Another person, lower in metasanity, might deny that they have a mental illness even when told so by a well-meaning doctor, or by family and friends. Such a person will be much less likely to take medications or to avoid situations and behaviours that lead to things getting out of control.

A person low in metasanity might accept that they have a mental illness, but behave in maladaptive ways like over-identifying with the illness, or becoming hyperdramatic about bad influences on their health (often, thereby, creating an anxiety that makes the illness worse).

A lot of a person’s ability to successfully recover from a mental illness – that is to say, from insanity – is really a function of their metasanity. It is metasanity that will tell a person if their current medication regime is actually working or not and so whether they should keep taking it or not, and getting to see a doctor in the first place is usually a matter of whether the patient has the metasanity to accept that they have a problem.

Conversely, metainsanity is, of course, an inability to think sanely about one’s mental health, despite being otherwise mentally healthy.

Part of the difficulty with sanity is that it correlates so strongly with metasanity. And so, a person who has trouble keeping things together may also have problems with keeping their awareness of the need to keep things together together.

Metasanity, as could be expected, correlates highly with narcissism. The obvious explanation is that the more narcissistic one is, the more likely one is to deny anything that might be seen as a weakness, such as a mental illness.

Sometimes metasanity can be a negative. Going insane and knowing that one is going insane is a unique torture that cannot be physically replicated.

However, even when this happens, the long-term prognosis is still better, because nothing is more likely to make an illness kill you than denying you are ill.

Autism and Psychosis Are Perfect Natural Complementaries

Some people contend that all autists and all psychotics are mentally diseased and have to be corrected by whatever means necessary. Others, especially the autists and psychotics themselves, contend that their conditions are not diseases but natural expressions of the human genotype.

A revolutionary article from 2008 pointed out that autism and psychosis are, in some physiological ways, opposite poles of a spectrum: “autism involves a general pattern of constrained overgrowth, whereas schizophrenia involves undergrowth.”

This can readily be confirmed by anyone who has spent much time observing autists and psychotics.

If autism is characterised by overgrowth, one might say that this reflected an excessive degree of order and therefore masculinity. Indeed, autism appears to correlate with masculinity in many ways – such as increased mathematical and logical reasoning and a decreased capacity for social intelligence. Also, autism is much more common in males.

If psychosis is characterised by undergrowth, one might say that this reflected an absence of order and therefore femininity. And, in opposition to autism, psychosis does appear to correlate with femininity in many ways – in particular, an increased capacity for social intelligence and a decreased capacity for mathematical and logical reasoning. Also, it is much more common in females.

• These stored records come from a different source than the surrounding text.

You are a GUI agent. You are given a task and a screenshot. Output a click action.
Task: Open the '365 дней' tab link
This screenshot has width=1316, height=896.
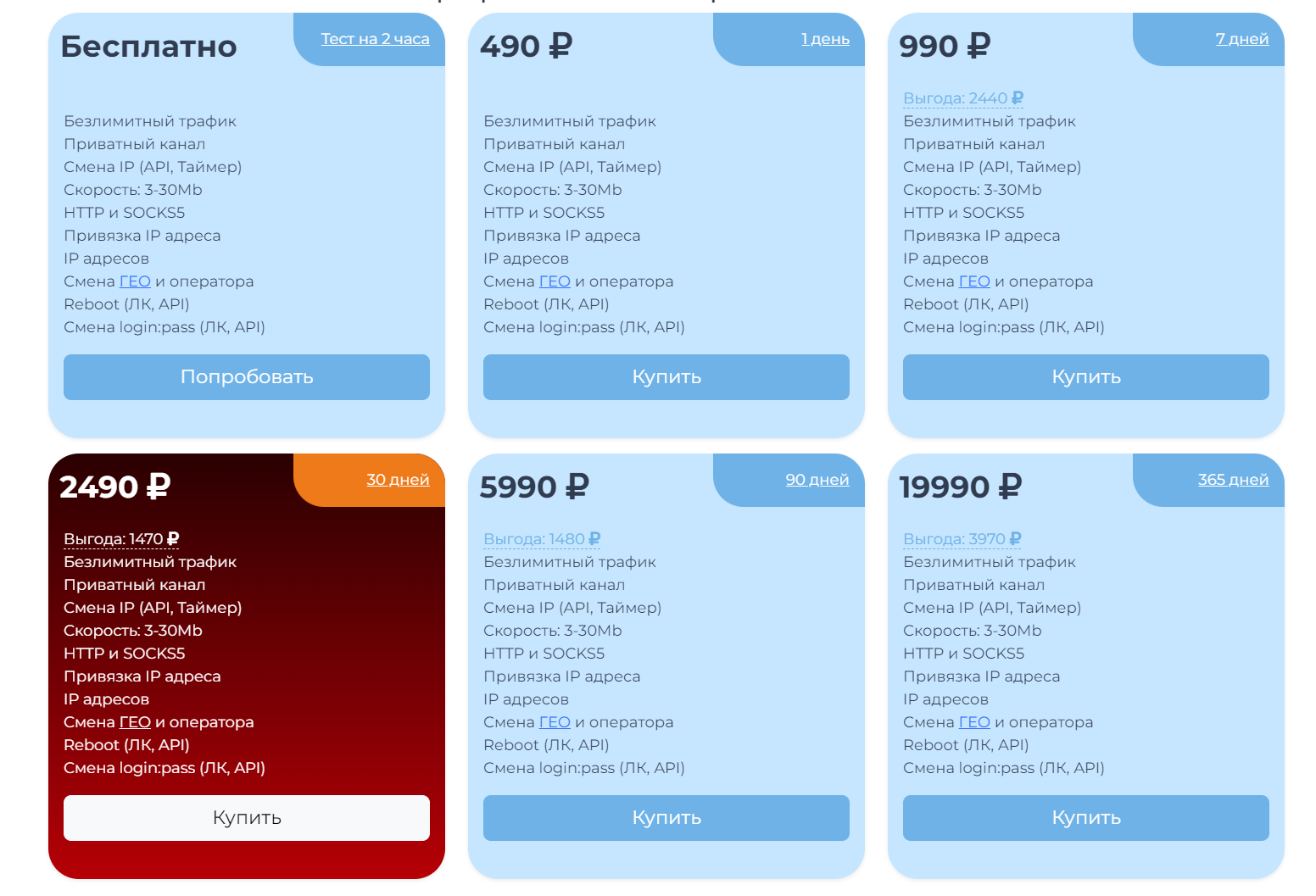(1234, 480)
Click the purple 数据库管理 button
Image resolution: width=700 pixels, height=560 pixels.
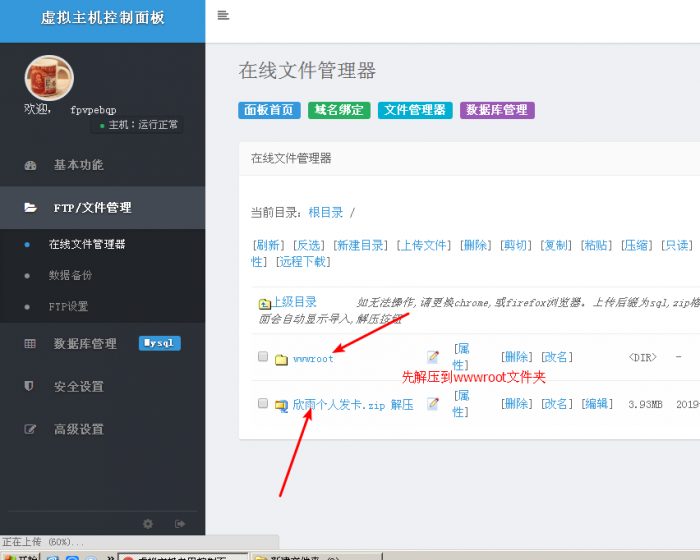click(x=497, y=110)
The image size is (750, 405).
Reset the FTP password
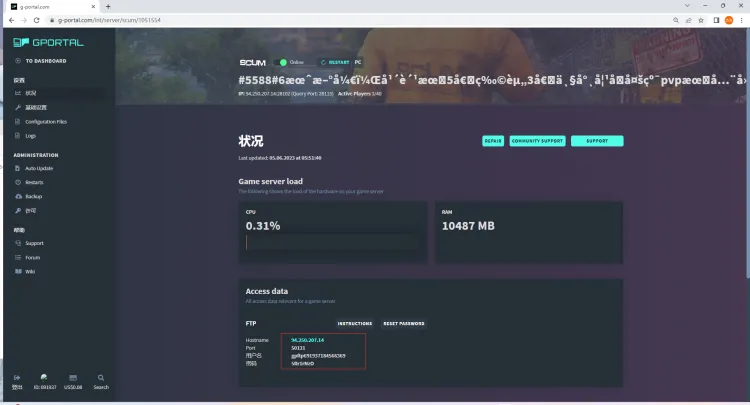[404, 323]
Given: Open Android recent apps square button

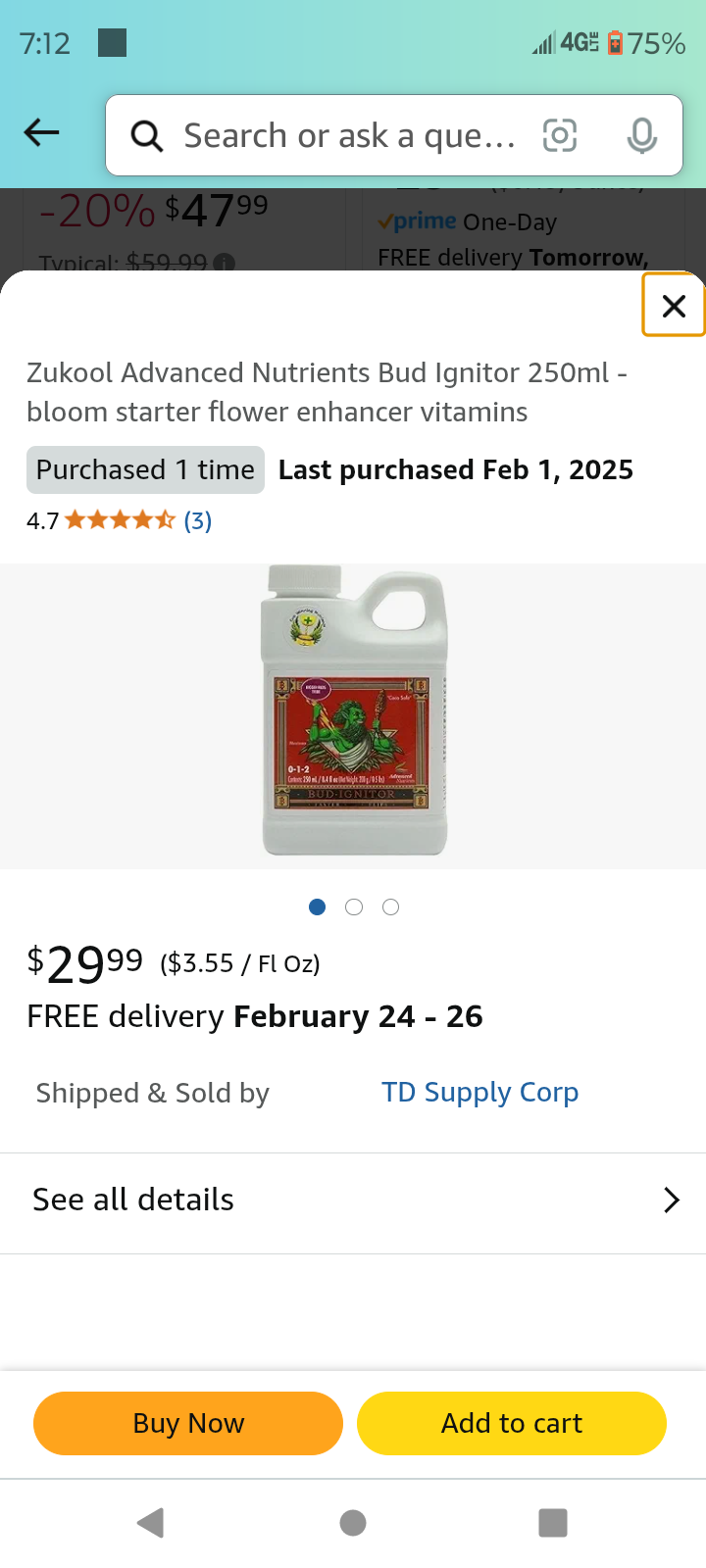Looking at the screenshot, I should [553, 1522].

On the dark side, the vast majority of serial killers have some kind of autism, because psychotics generally can’t keep it together well enough to kill many people and keep it a secret. However, the vast majority of suicides have some kind of psychosis, because psychosis is unusually terrible, and autists are better at keeping it together well enough to not fall into suicidal ideation.

On the bright side, both autists and psychotics have made immense contributions to the human survival project, not despite, but because of their lack of neurotypicality.

Autists can be programmed to last forever. They just keep going, and if they can find a subject interesting enough to them they never get bored. Many of our great engineers and surgeons were probably a bit autistic, as it was this that led them to obsess magnificently over their projects until they knew more about the subjects than anyone else ever had.

Psychotics are the exact opposite. Psychotics are not easy to program and they don’t stay programmed. Every time there is a ‘psychotic break’, more programming is shrugged off. This means that it is through psychotics, who have seen beyond Maya, that our spiritual and philosophical traditions arise.

In much the same way that, in order to get anything done, a person needs a mixture of autism and psychosis, so too does society need autistic and psychotic individuals in order to function healthily at the top level.

A society wouldn’t last without both autists and psychotics; without the former, no work would get done, without the latter, all work would still be picking berries and smashing open mammoth bones for the marrow within.

Oftentimes, it is necessary for a psychotic to show the way to a new field of knowledge but it is also necessary for autists, once shown the way, to do what is necessary to make practical applications out of that knowledge.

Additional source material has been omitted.